Buguélès, 29 mars 1993
Chère Claudette,
[…]
Tu me manques. Je m'ennuie de nos longues conversations téléphoniques, de mes visites impromptues, de nos rencontres matinales autour d'un café. Tu me manques surtout depuis que le printemps est ici en Bretagne et que de multiples pousses sortent de terre et dévoileront bientôt des fleurs sans doute connues, mais que je ne pourrais nommer. Quand nous nous reverrons, en mai, je te promets que je serai plus attentive à tes cours de botanique.
Que se serait-il passé si, à l'époque de mon premier divorce, nous n'avions pas été toutes les deux si branchées sur l'hétérosexualité, si accrochées à nos interminables remises en question?
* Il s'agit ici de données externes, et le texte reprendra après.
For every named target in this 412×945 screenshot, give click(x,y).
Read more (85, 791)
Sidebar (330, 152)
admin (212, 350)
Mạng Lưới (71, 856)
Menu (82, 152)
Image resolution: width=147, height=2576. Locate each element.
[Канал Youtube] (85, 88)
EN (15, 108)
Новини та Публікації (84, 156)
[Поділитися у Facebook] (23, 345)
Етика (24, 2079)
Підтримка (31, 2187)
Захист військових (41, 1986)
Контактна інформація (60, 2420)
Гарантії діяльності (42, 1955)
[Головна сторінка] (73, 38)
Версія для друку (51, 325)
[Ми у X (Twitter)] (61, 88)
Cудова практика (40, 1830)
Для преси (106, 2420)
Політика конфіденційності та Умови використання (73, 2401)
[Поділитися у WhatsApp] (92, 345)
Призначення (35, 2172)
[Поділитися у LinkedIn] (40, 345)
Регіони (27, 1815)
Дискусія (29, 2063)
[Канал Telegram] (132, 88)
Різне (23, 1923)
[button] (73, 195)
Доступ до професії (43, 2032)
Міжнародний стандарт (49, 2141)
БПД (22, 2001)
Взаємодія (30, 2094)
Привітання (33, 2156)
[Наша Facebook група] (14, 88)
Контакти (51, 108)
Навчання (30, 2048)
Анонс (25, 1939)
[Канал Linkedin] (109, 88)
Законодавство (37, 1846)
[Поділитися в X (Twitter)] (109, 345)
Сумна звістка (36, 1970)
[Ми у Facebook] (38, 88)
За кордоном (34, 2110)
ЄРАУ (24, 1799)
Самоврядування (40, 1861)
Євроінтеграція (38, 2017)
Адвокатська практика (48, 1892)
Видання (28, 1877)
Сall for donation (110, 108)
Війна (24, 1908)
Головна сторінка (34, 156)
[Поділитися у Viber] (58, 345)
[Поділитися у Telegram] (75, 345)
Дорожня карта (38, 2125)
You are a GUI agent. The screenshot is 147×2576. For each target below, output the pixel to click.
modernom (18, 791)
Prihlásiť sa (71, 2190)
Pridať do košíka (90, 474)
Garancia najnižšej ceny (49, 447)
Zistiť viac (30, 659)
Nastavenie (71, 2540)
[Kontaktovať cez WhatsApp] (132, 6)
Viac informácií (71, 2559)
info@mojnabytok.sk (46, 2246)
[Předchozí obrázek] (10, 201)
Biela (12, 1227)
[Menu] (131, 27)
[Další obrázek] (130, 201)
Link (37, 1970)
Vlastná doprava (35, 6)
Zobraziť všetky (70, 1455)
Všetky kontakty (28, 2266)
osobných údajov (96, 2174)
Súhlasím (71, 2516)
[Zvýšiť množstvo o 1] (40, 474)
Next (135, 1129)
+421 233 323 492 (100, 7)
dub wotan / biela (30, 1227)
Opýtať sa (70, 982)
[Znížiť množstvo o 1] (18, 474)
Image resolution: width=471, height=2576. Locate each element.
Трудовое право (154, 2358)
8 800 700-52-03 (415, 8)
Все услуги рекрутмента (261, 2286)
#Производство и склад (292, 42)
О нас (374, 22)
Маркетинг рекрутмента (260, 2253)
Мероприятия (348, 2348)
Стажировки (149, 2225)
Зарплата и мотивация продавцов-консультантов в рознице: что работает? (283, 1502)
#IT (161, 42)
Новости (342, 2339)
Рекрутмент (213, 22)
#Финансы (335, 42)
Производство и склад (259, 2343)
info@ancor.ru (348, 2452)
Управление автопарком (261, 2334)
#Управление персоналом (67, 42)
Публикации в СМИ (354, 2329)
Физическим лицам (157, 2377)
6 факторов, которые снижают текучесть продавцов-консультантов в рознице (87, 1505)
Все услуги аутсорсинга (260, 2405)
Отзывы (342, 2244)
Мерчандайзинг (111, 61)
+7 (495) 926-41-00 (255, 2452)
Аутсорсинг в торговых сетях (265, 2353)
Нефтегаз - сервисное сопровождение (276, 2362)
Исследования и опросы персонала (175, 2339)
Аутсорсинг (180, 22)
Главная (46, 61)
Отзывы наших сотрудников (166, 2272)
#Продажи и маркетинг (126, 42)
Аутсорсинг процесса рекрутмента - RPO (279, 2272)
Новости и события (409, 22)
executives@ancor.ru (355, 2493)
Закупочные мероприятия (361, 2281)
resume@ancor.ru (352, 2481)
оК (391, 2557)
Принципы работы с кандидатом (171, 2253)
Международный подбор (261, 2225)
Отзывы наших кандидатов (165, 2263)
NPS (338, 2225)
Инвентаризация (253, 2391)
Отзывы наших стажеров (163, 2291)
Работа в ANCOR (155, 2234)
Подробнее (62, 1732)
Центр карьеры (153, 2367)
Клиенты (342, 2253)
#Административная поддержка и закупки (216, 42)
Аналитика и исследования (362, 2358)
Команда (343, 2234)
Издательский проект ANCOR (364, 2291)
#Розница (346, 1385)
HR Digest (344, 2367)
Te souviens-tu de toutes ces heures passées à nous raconter nos misères, nos amours hétérosexuelles déçues, nos meurtrissures, notre quête de l'absolu? Et quand tu as vendu ta maison de l’Île, te souviens-tu de ces longues fins de semaines où tu m'hébergeais dans ta banlieue pour permettre au père de mes enfants de prendre la relève? Tu es même allée jusqu’à me prêter ta maison pour certains de mes ébats amoureux clandestins.
Quinze ans plus tard, nous sommes toujours des amies, et pour ton amitié et ton soutien, je te suis reconnaissante. Voilà c’est dit!